● **Description of the task**
Pictures aside, write every record out again word for word.

● **Stored data**

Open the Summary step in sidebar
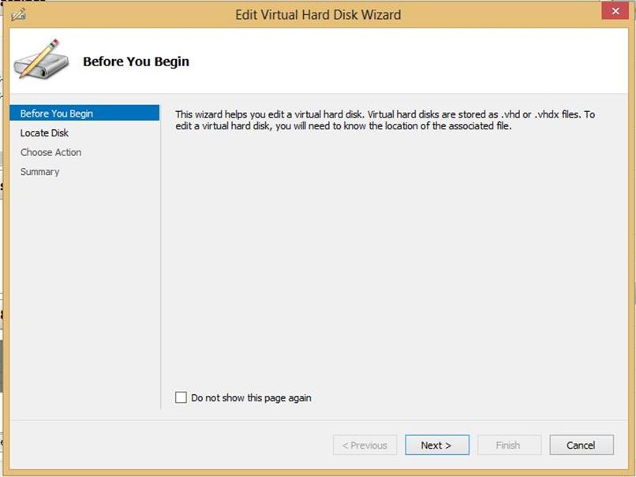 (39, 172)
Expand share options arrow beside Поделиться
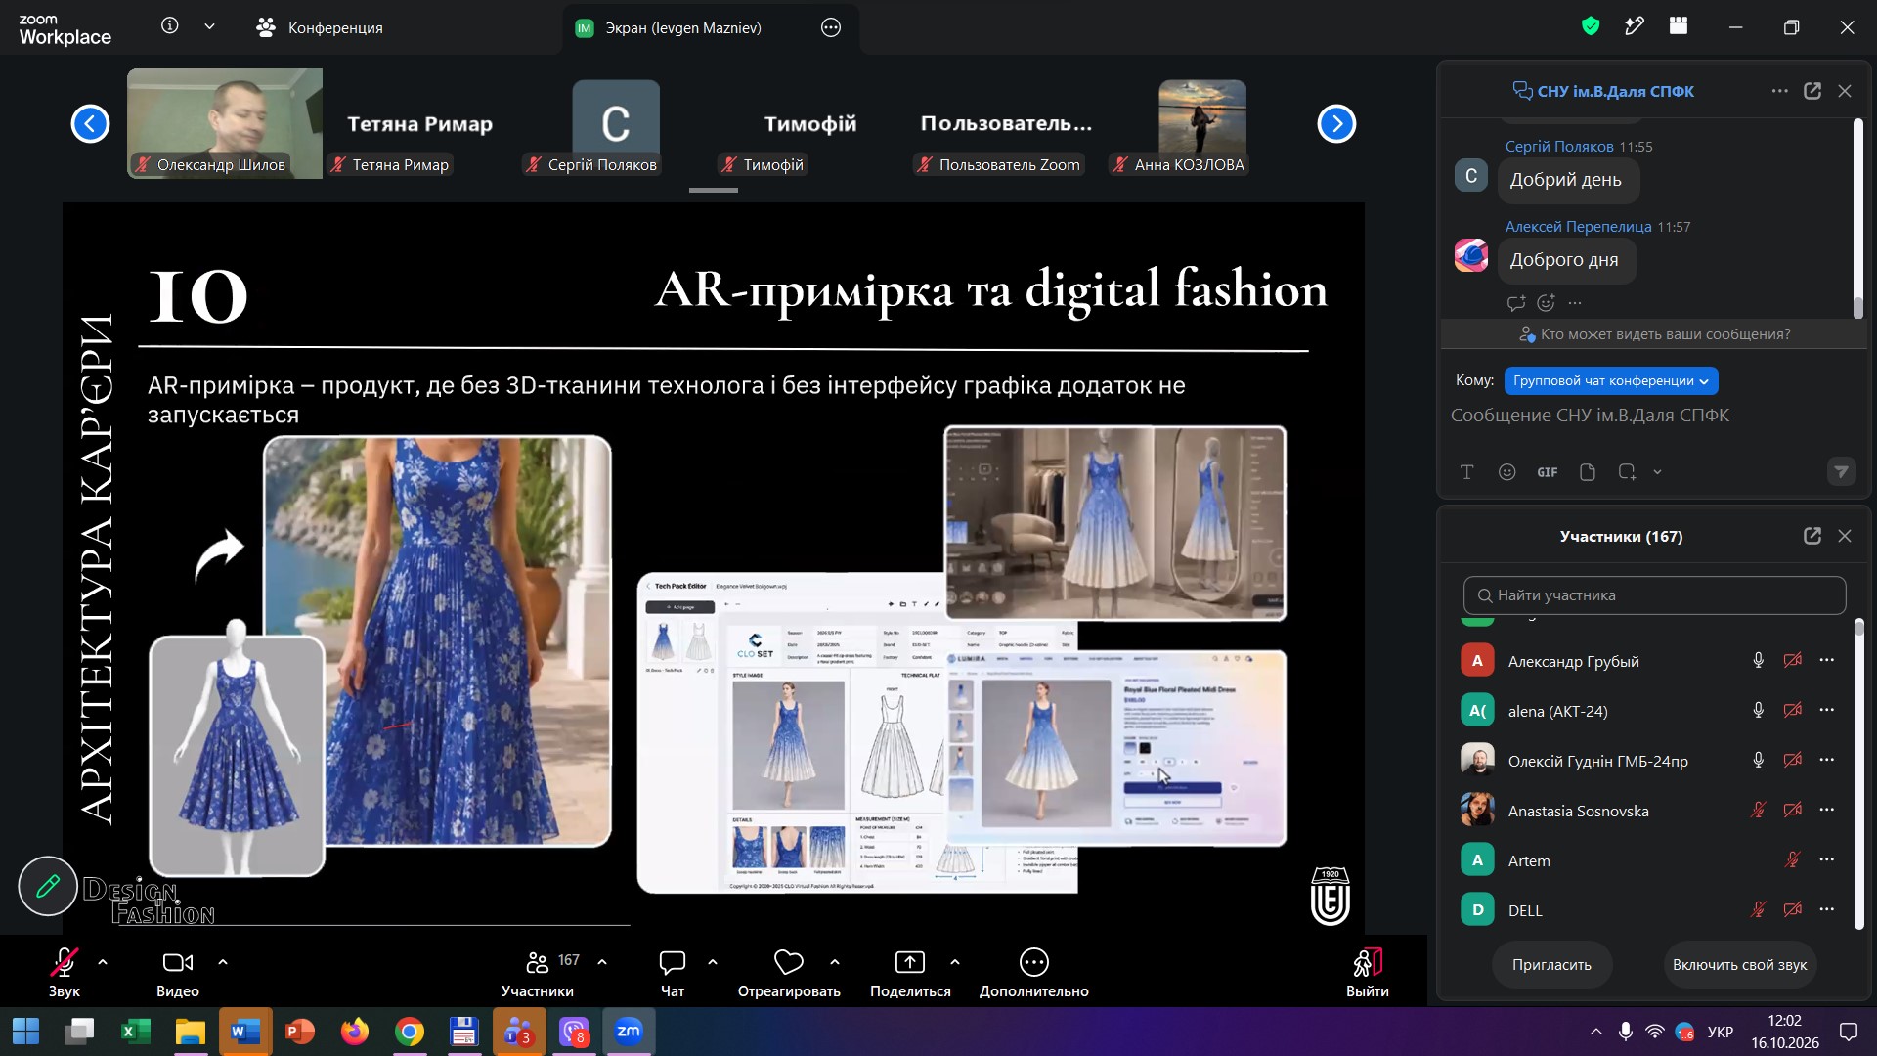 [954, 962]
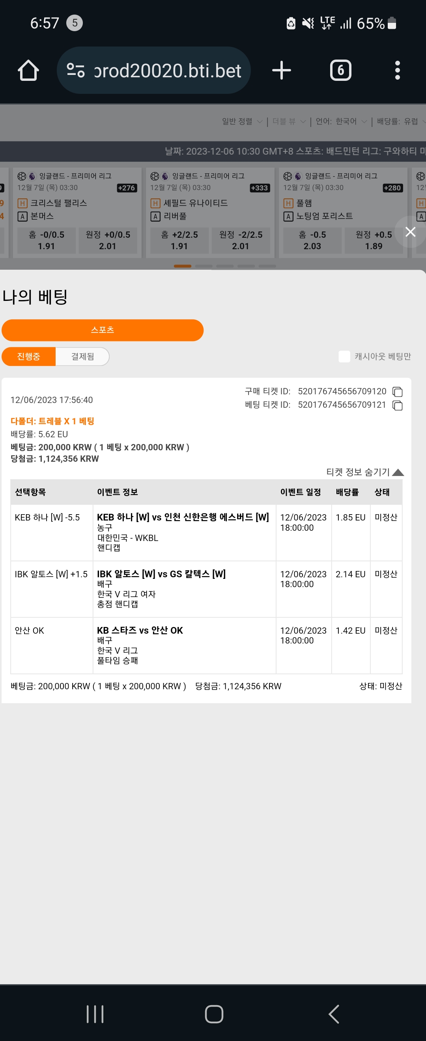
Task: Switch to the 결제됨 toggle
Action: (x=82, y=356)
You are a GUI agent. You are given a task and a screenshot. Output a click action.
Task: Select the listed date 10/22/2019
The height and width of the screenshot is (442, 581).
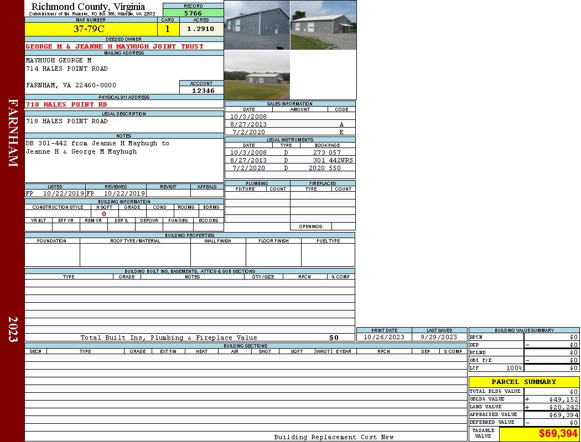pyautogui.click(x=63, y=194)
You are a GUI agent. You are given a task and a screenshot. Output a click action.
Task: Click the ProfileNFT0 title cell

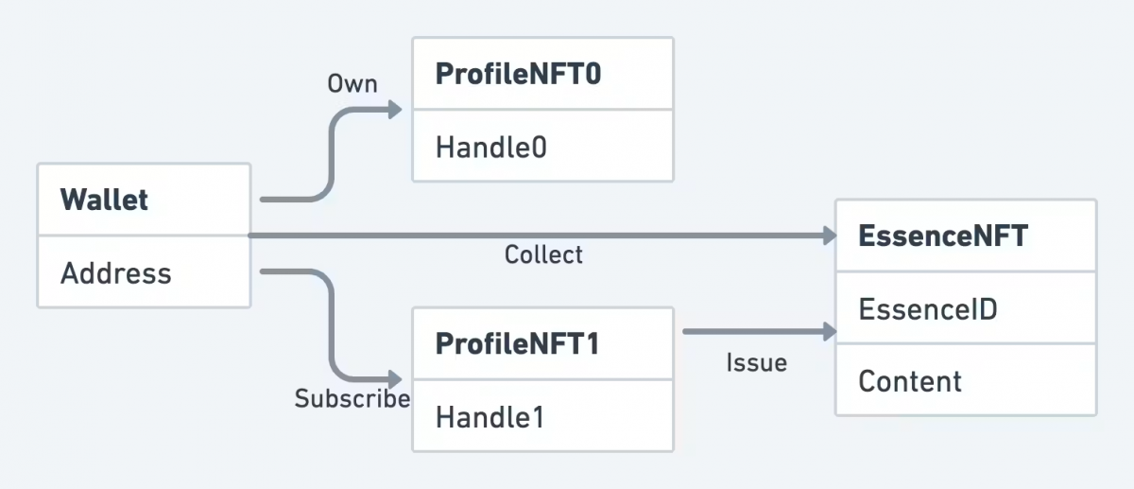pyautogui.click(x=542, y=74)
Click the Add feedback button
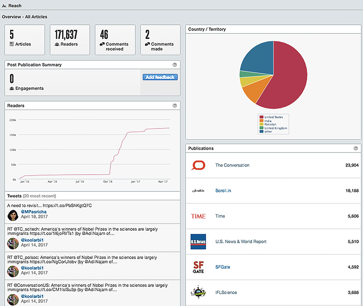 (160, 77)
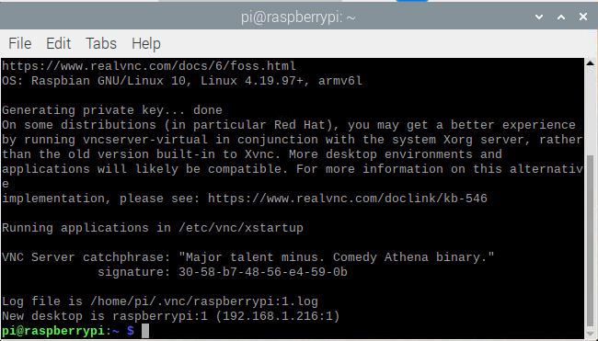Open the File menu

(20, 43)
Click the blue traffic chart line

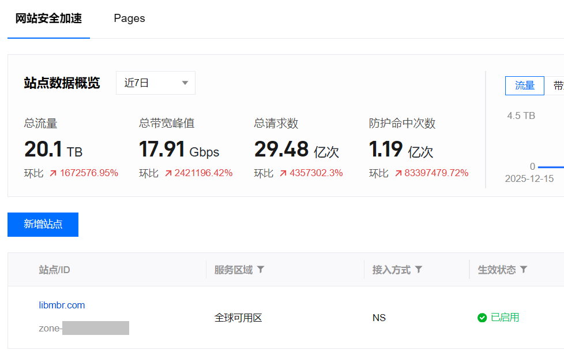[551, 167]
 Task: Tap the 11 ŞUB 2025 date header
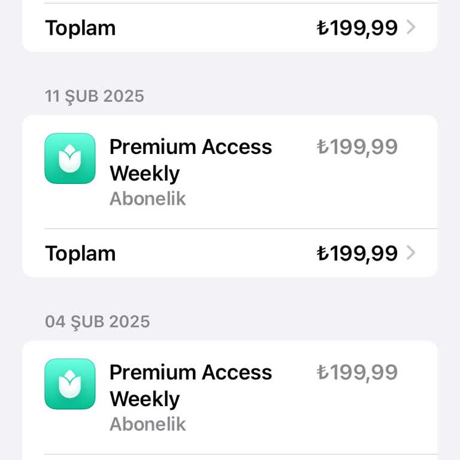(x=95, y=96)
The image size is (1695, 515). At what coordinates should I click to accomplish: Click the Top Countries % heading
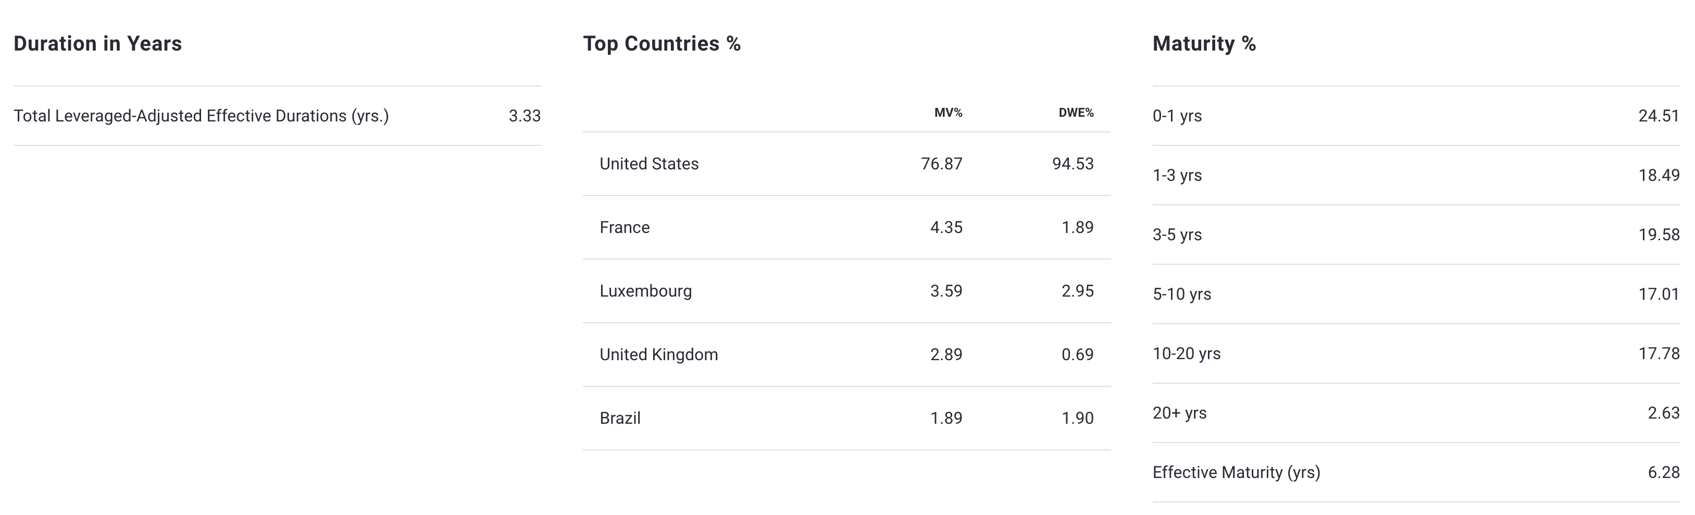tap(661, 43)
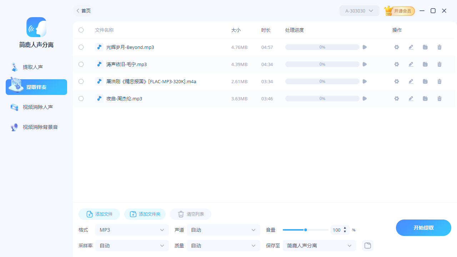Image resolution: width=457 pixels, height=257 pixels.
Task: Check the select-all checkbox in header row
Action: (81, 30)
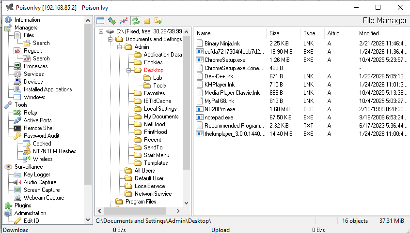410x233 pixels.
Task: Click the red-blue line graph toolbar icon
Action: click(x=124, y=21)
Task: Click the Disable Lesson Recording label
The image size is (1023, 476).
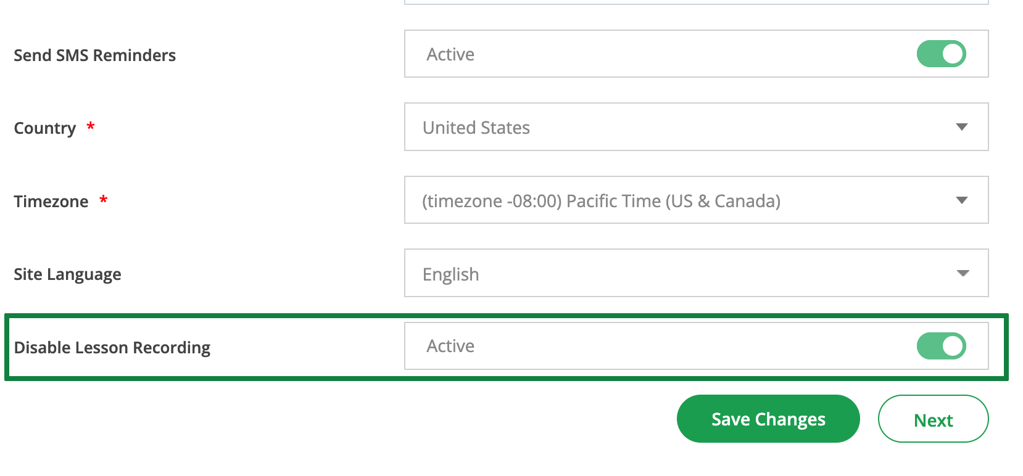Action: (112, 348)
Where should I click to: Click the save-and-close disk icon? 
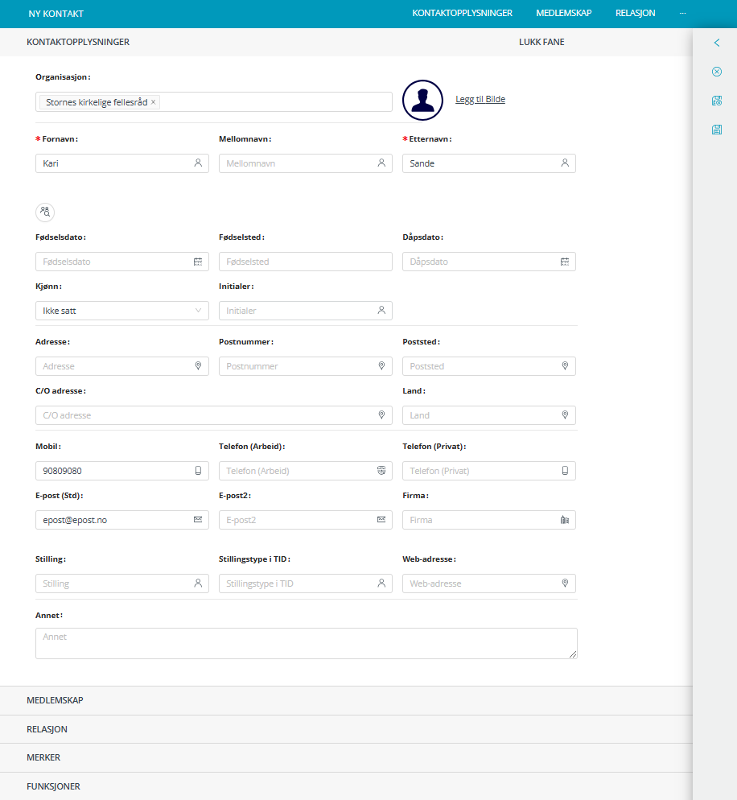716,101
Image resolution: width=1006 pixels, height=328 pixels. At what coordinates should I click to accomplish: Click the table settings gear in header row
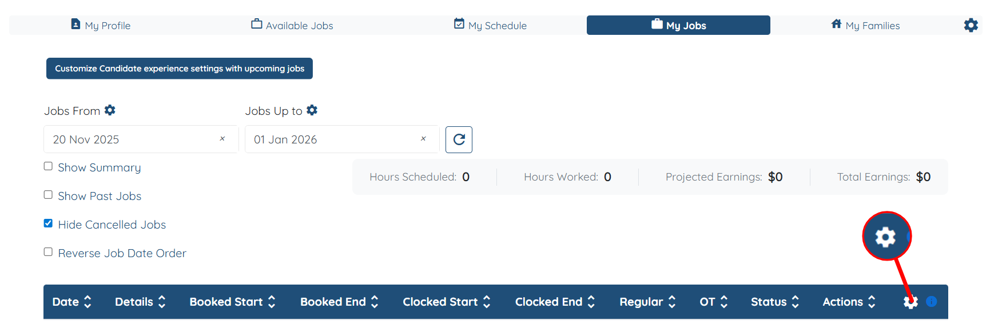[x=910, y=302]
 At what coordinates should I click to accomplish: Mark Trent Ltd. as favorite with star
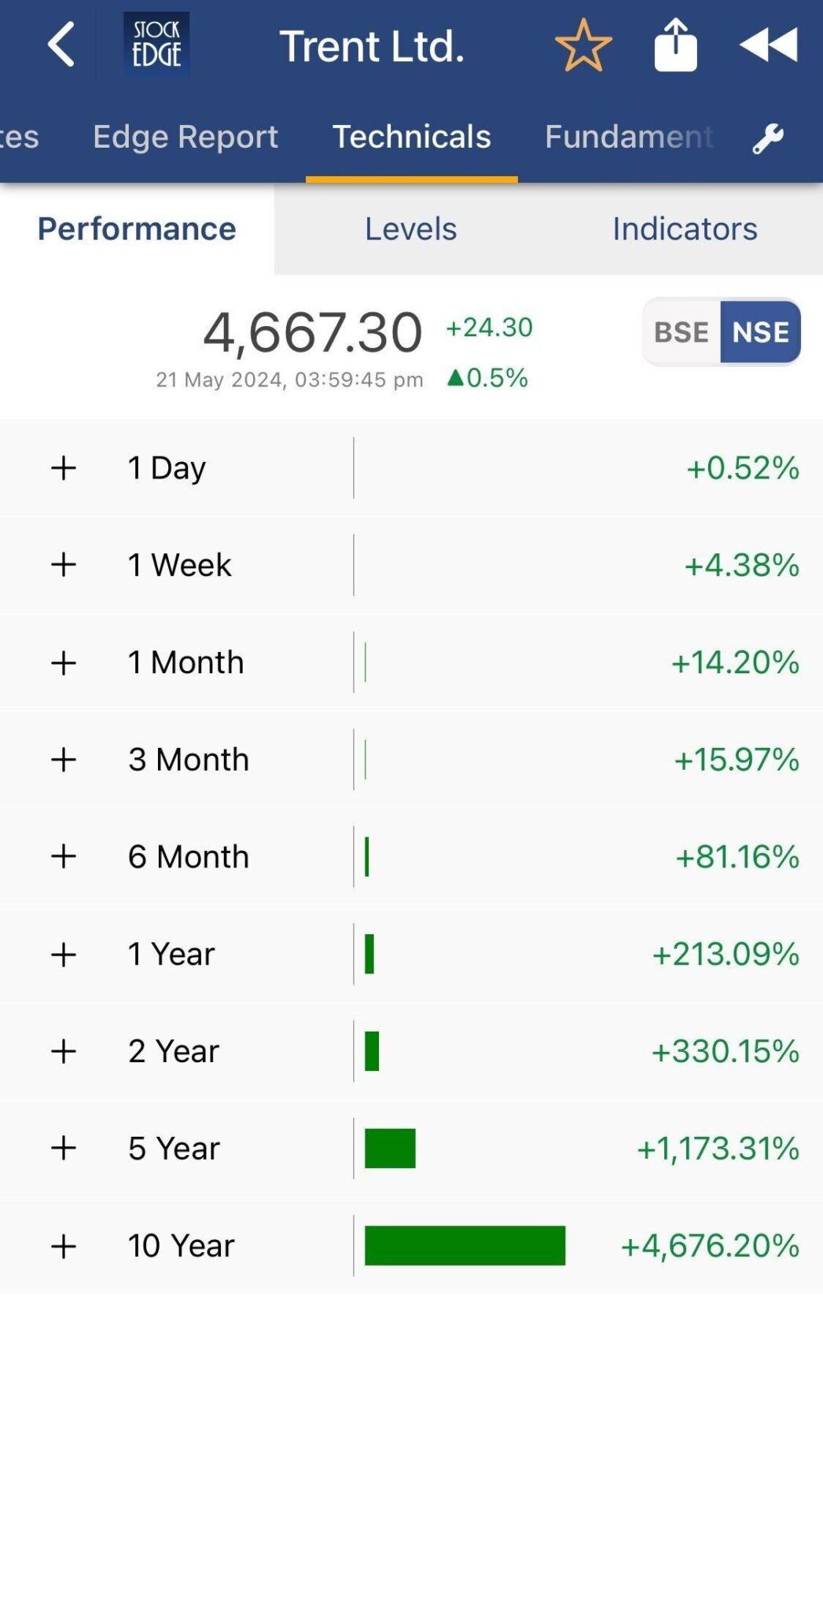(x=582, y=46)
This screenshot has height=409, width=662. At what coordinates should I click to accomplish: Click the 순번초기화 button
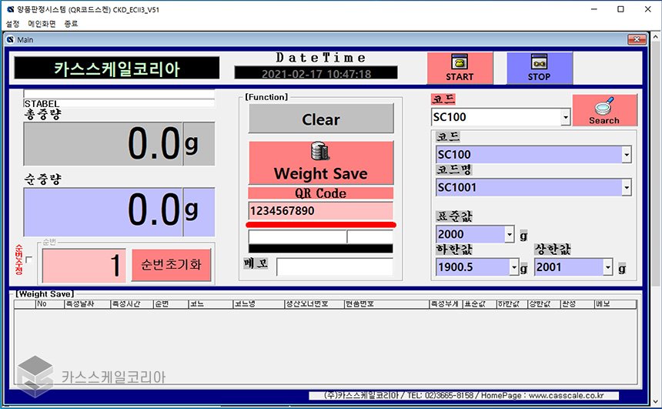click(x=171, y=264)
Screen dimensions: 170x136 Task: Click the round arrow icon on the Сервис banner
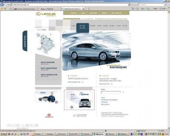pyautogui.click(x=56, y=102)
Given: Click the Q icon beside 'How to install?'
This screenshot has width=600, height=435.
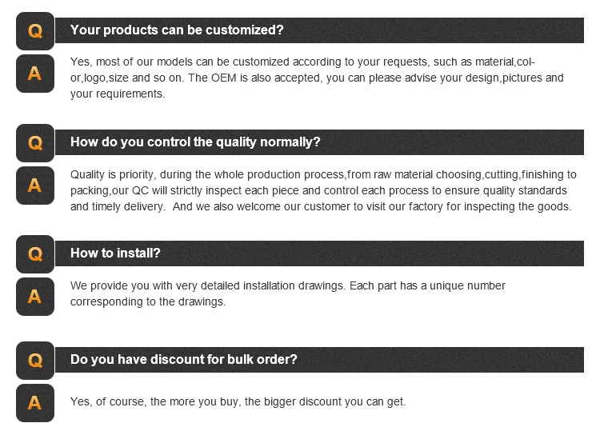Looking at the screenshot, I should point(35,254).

● **Task output**
Open the Summary step in sidebar
 (39, 172)
Expand share options arrow beside Поделиться
 [954, 962]
Task: Switch to the 결제됨 toggle
Action: (x=82, y=356)
You are a GUI agent. You are given a task and a screenshot. Output a click action.
Task: Select the listed date 10/22/2019
The height and width of the screenshot is (442, 581).
pyautogui.click(x=63, y=194)
You are a GUI agent. You are given a task and a screenshot. Output a click action.
Task: Click the ProfileNFT0 title cell

pyautogui.click(x=542, y=74)
Click the Add feedback button
 (160, 77)
Open the File menu

(20, 43)
Click the blue traffic chart line

[551, 167]
 Task: Tap the 11 ŞUB 2025 date header
(x=95, y=96)
The image size is (1695, 515). At what coordinates should I click to accomplish: Click the Top Countries % heading
tap(661, 43)
Image resolution: width=457 pixels, height=257 pixels.
Task: Check the select-all checkbox in header row
Action: (81, 30)
410x233 pixels.
Task: Click the red-blue line graph toolbar icon
Action: click(x=124, y=21)
Task: Click the Disable Lesson Recording label
The image size is (1023, 476).
Action: (112, 348)
Where should I click to: Click the save-and-close disk icon? 
716,101
Image resolution: width=1006 pixels, height=328 pixels. At what coordinates should I click to accomplish: Click the table settings gear in header row
[x=910, y=302]
 At what coordinates should I click to accomplish: Mark Trent Ltd. as favorite with star
(x=582, y=46)
This screenshot has height=409, width=662. At what coordinates should I click to accomplish: Click the 순번초기화 button
click(x=171, y=264)
Screen dimensions: 170x136 Task: Click the round arrow icon on the Сервис banner
pyautogui.click(x=56, y=102)
Given: Click the Q icon beside 'How to install?'
This screenshot has width=600, height=435.
Looking at the screenshot, I should point(35,254).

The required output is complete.